Task brief =>
Lines with the word "computer" in them are the ones to copy from the records.

Exercise inputs =>

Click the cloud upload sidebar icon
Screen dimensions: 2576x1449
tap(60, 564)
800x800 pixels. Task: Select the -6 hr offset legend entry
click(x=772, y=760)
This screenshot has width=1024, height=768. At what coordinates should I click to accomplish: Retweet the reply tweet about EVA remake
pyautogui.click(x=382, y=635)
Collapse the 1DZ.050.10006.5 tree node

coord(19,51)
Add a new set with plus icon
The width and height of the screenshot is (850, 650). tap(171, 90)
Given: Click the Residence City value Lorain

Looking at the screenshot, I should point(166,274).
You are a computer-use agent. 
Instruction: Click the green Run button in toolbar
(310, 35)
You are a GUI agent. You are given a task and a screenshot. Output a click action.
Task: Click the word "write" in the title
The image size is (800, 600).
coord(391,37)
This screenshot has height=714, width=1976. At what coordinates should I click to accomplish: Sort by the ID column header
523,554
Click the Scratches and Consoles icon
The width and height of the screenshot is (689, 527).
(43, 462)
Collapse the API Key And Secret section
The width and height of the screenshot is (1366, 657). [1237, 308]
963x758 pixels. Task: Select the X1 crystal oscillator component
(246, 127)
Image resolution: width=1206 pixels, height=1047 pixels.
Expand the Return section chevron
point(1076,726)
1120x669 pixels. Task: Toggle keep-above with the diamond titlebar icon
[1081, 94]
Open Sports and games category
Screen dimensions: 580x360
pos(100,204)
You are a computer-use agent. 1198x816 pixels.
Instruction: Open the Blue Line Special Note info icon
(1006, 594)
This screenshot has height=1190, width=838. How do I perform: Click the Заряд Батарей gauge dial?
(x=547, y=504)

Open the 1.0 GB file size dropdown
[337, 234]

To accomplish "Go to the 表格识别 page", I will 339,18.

Response below =>
You are a computer-use agent. 
You are a computer-use agent. 1198x816 pixels.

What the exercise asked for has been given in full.